Beginning with the line that mentions "SURABAYA (8, 9)", reproduce every line through the last line of the entries, exactly, and only those.

[Dataset entries]
——————
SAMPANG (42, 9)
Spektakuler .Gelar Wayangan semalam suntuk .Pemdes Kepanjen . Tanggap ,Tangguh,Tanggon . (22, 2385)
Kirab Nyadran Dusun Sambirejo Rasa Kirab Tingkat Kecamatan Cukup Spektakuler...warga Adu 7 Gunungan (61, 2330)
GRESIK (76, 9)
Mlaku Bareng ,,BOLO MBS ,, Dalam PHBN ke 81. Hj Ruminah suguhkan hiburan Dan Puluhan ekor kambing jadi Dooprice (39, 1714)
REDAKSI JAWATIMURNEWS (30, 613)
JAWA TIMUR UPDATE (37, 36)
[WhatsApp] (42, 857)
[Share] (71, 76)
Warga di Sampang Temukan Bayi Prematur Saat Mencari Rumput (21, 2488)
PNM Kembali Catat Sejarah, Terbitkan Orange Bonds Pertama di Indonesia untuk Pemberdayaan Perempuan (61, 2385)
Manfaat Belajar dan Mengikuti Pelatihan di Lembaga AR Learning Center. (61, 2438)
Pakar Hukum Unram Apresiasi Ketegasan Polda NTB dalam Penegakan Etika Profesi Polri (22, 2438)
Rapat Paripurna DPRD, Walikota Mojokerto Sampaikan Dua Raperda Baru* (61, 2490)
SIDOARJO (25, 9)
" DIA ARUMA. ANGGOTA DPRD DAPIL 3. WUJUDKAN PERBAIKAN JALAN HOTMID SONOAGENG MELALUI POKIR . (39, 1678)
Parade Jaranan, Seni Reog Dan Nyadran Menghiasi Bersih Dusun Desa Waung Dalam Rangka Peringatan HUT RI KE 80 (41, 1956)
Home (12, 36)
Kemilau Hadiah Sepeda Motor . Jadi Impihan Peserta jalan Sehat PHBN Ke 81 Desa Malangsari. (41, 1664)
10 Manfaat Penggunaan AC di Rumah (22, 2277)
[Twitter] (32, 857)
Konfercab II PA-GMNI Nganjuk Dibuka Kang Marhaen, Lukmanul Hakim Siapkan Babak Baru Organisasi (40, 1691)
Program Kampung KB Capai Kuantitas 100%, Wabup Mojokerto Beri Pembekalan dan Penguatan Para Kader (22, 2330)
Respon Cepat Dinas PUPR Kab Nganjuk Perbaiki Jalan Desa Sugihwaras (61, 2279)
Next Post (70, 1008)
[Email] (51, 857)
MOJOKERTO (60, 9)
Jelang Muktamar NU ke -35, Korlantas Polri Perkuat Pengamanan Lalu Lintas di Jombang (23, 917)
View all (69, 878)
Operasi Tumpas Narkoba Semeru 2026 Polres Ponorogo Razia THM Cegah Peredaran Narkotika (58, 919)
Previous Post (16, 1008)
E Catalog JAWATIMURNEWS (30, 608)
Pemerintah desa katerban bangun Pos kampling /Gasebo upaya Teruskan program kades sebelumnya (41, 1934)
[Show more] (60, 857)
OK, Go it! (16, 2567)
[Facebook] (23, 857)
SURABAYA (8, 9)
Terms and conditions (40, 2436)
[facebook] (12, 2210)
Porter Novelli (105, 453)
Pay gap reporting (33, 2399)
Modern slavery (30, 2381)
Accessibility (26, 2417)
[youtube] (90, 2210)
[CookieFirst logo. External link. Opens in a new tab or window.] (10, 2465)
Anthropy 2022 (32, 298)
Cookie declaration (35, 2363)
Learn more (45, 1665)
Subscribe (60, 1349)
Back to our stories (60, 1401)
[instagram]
——————
*Answer box:*
SURABAYA (8, 9)
Terms and conditions (40, 2436)
[facebook] (12, 2210)
Porter Novelli (105, 453)
Pay gap reporting (33, 2399)
Modern slavery (30, 2381)
Accessibility (26, 2417)
[youtube] (90, 2210)
[CookieFirst logo. External link. Opens in a new tab or window.] (10, 2465)
Anthropy 2022 (32, 298)
Cookie declaration (35, 2363)
Learn more (45, 1665)
Subscribe (60, 1349)
Back to our stories (60, 1401)
[instagram]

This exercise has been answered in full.